> Instructions for the task: Please return only the lines from the one with "Task: Expand the FLASH DRIVE tree node" through the final line of the data, unchanged, with pictures omitted.

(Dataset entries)

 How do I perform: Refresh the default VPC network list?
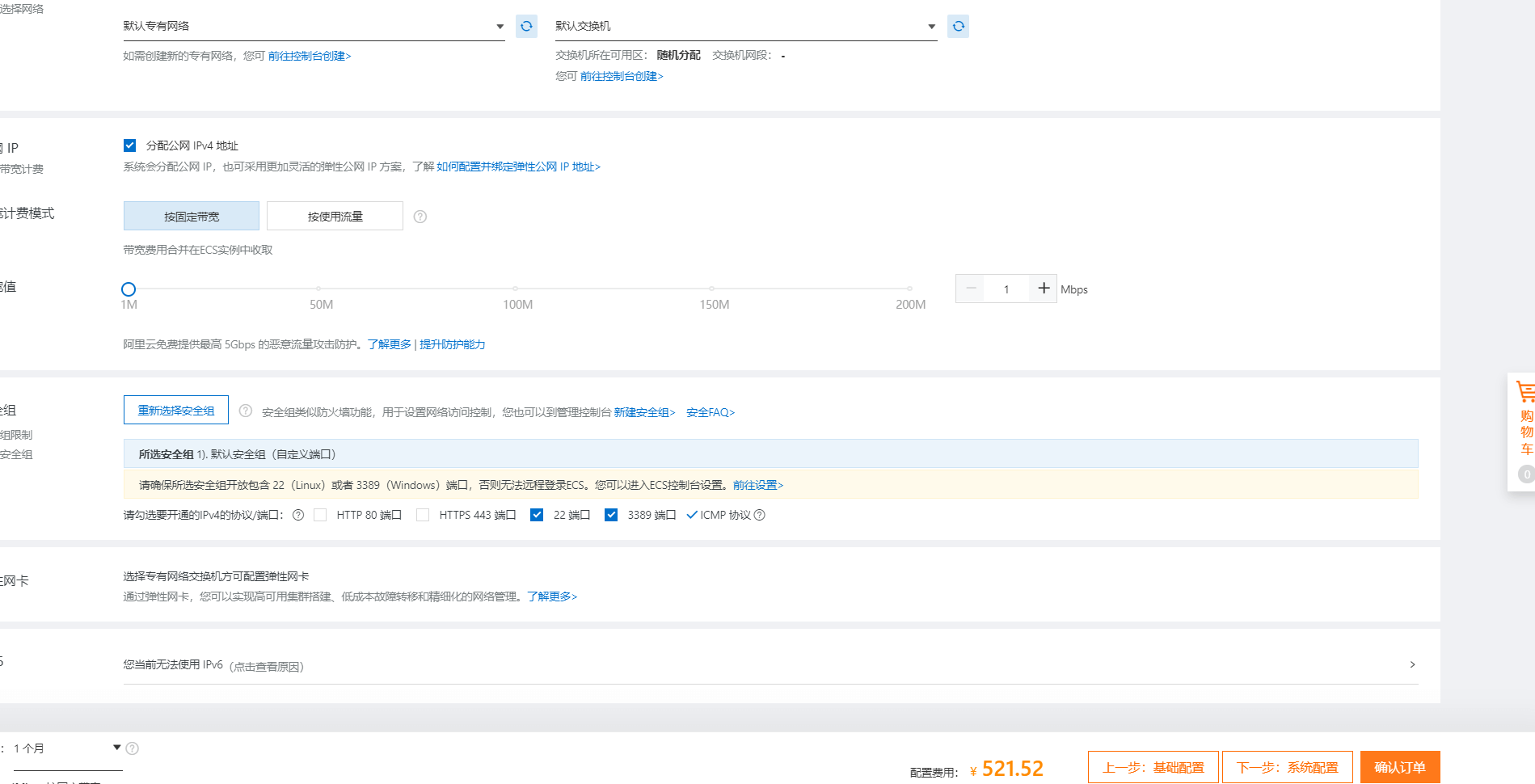526,27
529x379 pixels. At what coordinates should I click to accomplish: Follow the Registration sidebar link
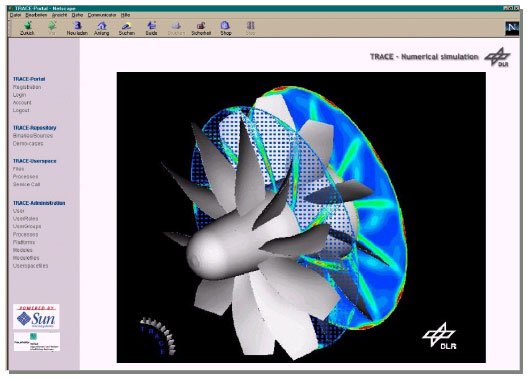[27, 87]
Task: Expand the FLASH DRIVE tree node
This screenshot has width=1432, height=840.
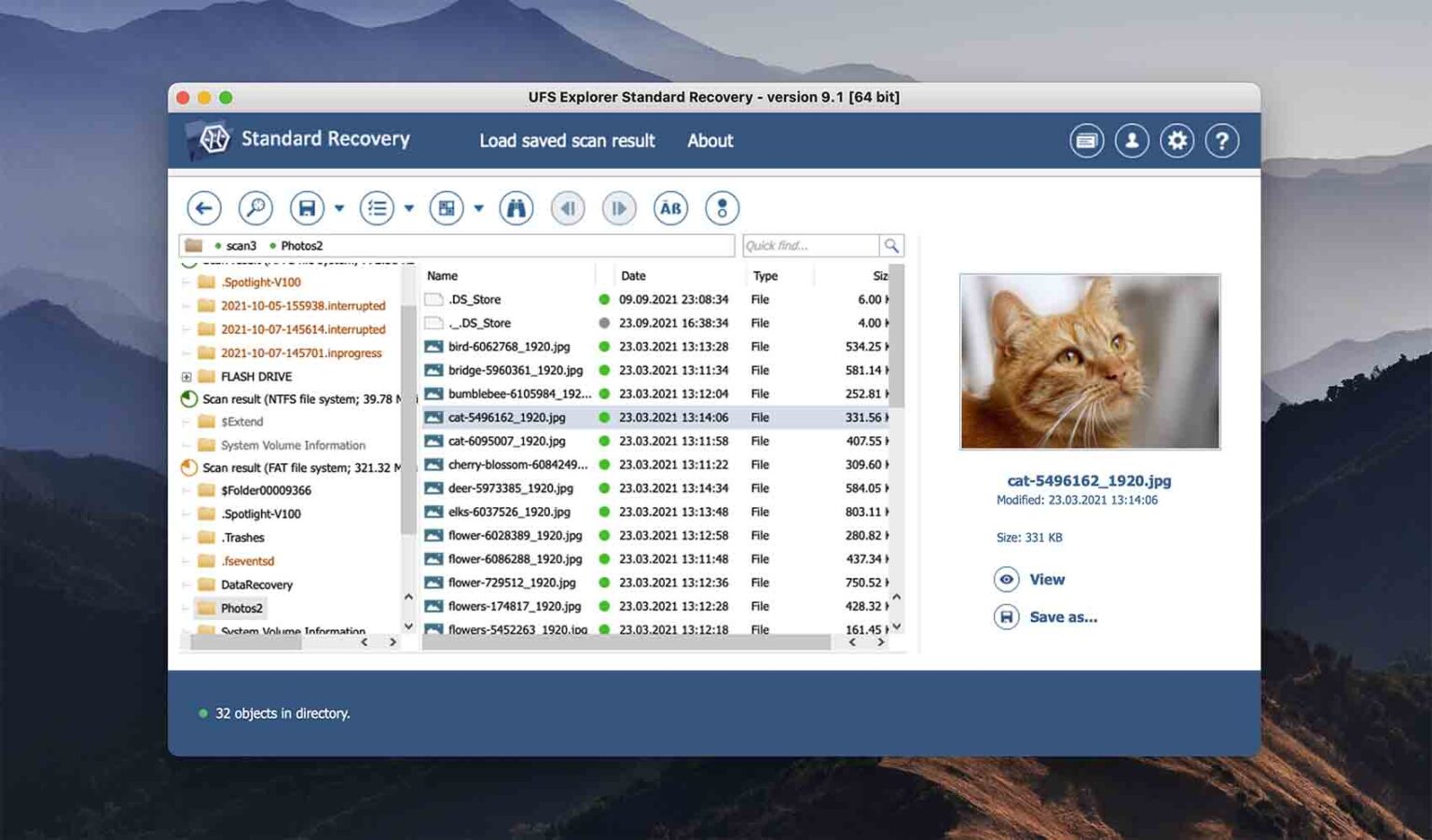Action: pos(186,377)
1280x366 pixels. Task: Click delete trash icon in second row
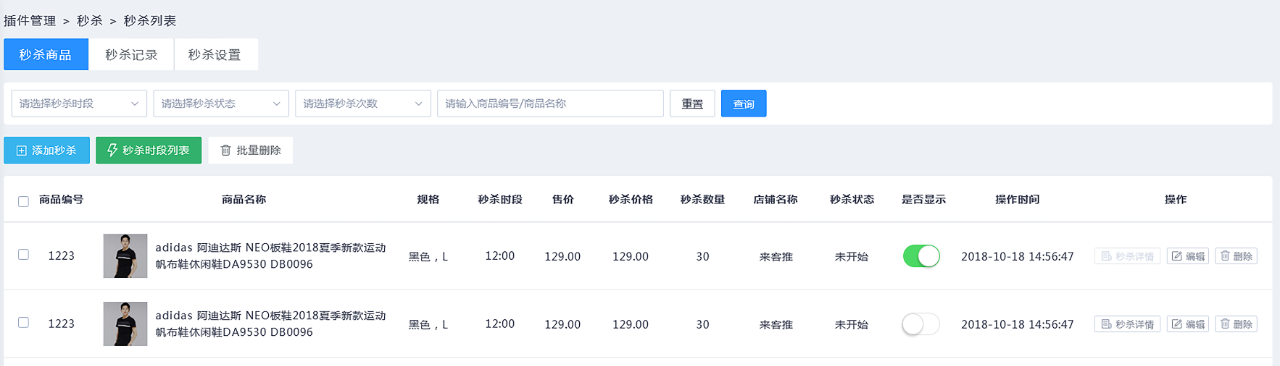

> Answer space:
Task: Expand the FLASH DRIVE tree node
This screenshot has width=1432, height=840.
Action: pos(186,377)
1280x366 pixels. Task: Click delete trash icon in second row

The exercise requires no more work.